§ **What to produce**
In the writing roadblock post, print everything from "Falling Rocks Sign" down to "quartet of these.", word for word.

§ **Text segment**
Falling Rocks Sign

Writing Roadblock

Over the last several months I’ve found myself stuck whenever I try to work on a few of the short memoir pieces I’ve started. It’s a repeating pattern. An idea, then great first line hook, a couple of paragraphs which flow out easily onto the page, and then a long slow coast to stuckness, followed by lament. My in-progress folder is now littered with a quartet of these.

Then suddenly in the middle of this writing roadblock, a complete flash piece pours out. I tweak it, get feedback, revise a bit and it’s ready for its next stage. All while the others still languish unfinished. Hoping the energy from completing something (anything!) will energize my efforts, I turn back to one of the languishers. Fizzle.

I think I missed this sign when starting on the road to make sense of traumatic experiences through memoir.

My work in therapy has also been at something of a standstill since the pandemic started. First being disconnected from a safe place ground work to a halt. Then working though every day challenges and finding a path forward for life in this changed world took over my sessions. When bits and pieces of traumatic memories come up from time to time, they are only worked with until they can be packaged and put on a shelf safely for later. Whenever that might be.

Stored entries
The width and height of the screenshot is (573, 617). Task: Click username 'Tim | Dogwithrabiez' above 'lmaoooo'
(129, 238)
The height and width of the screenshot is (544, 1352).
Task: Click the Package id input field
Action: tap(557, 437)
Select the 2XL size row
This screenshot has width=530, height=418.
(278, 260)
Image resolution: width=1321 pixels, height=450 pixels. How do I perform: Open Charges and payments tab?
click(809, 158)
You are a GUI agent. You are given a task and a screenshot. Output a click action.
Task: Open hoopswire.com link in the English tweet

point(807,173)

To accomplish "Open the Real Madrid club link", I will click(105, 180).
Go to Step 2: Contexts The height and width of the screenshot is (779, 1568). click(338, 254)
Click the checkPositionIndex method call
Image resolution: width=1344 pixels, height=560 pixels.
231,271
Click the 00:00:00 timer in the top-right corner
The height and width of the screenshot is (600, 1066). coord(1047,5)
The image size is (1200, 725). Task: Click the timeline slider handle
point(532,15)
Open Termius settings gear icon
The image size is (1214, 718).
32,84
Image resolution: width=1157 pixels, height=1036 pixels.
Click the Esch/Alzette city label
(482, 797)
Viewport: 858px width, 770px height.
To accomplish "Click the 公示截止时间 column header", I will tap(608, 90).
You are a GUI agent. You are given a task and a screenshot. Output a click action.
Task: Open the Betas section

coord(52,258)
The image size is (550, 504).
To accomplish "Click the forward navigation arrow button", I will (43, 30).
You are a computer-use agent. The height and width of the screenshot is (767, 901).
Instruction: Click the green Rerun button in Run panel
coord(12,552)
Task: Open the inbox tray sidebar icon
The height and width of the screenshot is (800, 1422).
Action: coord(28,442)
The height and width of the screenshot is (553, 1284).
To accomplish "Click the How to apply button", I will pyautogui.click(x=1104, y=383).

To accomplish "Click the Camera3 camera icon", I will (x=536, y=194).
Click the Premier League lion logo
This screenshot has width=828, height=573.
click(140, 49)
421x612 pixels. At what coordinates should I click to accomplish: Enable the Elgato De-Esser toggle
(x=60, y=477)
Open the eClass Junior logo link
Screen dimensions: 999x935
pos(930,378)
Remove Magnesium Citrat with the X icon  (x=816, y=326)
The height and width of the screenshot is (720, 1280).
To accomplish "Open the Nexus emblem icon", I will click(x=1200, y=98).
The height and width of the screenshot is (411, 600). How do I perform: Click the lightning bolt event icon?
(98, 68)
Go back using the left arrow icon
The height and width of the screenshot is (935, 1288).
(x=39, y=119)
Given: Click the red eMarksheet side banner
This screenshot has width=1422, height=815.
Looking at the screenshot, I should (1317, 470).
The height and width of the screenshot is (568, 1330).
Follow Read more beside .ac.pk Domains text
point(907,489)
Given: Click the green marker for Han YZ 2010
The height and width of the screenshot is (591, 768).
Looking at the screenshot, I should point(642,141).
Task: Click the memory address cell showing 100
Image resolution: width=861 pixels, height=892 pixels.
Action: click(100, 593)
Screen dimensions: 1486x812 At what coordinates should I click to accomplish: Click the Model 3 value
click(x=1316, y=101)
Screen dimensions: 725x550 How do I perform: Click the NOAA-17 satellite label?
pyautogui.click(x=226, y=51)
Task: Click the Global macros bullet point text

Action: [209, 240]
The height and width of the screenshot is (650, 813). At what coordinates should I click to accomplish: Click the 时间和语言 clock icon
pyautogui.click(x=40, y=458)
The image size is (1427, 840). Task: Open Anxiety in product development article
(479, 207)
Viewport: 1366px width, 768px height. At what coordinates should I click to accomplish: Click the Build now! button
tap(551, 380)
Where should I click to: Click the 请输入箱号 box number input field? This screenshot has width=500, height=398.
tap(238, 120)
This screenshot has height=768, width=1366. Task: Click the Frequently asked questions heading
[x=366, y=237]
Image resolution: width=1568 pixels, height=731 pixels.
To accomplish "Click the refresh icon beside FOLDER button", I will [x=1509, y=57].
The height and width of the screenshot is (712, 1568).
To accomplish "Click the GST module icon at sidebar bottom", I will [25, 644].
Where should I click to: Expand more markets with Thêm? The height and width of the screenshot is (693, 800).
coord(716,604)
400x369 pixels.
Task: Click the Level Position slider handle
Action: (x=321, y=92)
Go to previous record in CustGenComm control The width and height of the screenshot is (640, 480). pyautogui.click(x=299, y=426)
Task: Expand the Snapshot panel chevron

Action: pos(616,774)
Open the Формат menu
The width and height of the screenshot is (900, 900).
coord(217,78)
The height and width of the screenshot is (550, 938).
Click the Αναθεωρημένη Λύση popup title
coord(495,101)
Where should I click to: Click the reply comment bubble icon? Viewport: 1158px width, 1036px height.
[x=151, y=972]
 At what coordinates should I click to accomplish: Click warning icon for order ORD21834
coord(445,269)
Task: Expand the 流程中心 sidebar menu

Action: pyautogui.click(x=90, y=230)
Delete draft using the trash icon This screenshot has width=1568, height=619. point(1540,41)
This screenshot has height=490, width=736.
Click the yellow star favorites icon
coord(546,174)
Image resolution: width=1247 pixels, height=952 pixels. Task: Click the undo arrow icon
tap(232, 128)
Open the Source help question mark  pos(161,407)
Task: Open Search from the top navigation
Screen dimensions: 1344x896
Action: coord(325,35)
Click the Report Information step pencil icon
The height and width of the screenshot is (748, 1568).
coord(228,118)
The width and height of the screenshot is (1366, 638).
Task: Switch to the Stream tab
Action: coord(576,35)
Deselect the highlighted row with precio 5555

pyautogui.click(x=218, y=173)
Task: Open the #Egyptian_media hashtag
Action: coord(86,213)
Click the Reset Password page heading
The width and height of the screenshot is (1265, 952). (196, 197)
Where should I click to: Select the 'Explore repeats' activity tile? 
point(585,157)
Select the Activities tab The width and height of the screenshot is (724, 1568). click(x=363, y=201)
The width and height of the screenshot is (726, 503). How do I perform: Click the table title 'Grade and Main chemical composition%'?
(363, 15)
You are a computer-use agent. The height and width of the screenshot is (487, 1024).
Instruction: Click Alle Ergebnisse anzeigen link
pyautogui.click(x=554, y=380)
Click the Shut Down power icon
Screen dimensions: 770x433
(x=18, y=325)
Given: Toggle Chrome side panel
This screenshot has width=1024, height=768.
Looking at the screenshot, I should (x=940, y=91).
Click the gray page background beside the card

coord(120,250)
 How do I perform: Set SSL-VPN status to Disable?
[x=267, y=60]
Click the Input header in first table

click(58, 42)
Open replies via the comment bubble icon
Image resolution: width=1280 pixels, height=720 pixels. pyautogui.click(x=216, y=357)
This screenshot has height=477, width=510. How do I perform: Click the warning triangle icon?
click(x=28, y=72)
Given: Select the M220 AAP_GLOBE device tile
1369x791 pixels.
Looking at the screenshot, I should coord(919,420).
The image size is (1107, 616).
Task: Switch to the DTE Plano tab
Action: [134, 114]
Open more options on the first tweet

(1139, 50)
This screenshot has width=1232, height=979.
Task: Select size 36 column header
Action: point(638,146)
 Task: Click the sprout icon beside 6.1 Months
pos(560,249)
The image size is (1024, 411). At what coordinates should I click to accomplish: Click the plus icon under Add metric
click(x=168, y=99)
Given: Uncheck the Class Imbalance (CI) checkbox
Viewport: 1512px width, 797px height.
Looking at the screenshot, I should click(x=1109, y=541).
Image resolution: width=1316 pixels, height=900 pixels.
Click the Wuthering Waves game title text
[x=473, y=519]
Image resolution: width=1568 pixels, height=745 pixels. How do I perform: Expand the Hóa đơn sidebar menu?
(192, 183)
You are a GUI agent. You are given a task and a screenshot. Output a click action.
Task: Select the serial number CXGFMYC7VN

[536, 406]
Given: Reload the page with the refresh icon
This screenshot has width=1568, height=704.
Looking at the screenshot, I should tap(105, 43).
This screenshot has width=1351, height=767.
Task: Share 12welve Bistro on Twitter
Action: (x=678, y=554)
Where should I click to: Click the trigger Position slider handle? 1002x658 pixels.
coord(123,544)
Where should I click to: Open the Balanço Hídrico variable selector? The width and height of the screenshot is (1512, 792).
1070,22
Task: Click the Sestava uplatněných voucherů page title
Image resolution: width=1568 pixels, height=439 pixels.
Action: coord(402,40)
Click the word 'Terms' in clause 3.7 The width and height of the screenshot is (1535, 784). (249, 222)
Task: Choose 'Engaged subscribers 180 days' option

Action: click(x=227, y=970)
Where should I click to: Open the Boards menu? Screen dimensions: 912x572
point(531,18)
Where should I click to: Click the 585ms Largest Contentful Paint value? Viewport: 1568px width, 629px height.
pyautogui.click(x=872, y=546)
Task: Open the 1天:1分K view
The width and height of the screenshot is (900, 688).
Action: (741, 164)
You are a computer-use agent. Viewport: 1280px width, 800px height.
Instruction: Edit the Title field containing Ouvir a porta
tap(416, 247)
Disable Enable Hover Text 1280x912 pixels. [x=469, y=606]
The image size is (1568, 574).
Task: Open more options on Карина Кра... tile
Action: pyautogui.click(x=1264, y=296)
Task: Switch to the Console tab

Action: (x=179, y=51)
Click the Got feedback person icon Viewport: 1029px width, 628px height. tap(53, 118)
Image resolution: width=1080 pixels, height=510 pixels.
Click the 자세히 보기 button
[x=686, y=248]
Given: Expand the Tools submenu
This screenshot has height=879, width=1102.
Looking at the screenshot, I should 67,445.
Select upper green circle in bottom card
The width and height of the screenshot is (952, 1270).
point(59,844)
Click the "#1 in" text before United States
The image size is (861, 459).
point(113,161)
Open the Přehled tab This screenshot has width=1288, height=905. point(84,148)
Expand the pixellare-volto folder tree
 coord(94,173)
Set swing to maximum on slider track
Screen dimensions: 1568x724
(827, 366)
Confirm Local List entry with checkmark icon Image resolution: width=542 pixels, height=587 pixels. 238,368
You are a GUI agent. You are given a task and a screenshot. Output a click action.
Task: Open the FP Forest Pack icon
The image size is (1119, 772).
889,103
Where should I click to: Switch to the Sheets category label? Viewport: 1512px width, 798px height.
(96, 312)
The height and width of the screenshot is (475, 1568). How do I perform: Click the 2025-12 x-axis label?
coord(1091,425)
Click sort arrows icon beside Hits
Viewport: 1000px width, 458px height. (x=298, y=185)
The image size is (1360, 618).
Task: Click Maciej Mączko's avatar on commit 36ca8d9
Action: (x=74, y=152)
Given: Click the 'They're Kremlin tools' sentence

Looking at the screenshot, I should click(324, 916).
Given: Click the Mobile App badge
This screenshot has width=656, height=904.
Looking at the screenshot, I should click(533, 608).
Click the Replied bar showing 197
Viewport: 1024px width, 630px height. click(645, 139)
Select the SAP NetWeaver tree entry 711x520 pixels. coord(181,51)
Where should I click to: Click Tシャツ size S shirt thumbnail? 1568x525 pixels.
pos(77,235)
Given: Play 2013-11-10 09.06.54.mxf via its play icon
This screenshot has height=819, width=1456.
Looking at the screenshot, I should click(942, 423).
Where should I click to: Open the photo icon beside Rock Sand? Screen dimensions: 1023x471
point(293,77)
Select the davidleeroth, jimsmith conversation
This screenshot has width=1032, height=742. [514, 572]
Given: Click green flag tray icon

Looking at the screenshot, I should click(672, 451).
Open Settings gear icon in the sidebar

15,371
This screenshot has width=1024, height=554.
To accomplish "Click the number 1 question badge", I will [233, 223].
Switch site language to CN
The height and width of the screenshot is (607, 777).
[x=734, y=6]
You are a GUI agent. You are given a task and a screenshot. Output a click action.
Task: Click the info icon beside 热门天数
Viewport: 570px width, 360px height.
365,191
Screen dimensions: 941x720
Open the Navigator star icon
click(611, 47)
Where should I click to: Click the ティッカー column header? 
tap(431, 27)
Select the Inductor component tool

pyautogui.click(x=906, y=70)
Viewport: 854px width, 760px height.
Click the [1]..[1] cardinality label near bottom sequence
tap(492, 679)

§ **Completed task**
Falling Rocks Sign

Writing Roadblock

Over the last several months I’ve found myself stuck whenever I try to work on a few of the short memoir pieces I’ve started. It’s a repeating pattern. An idea, then great first line hook, a couple of paragraphs which flow out easily onto the page, and then a long slow coast to stuckness, followed by lament. My in-progress folder is now littered with a quartet of these.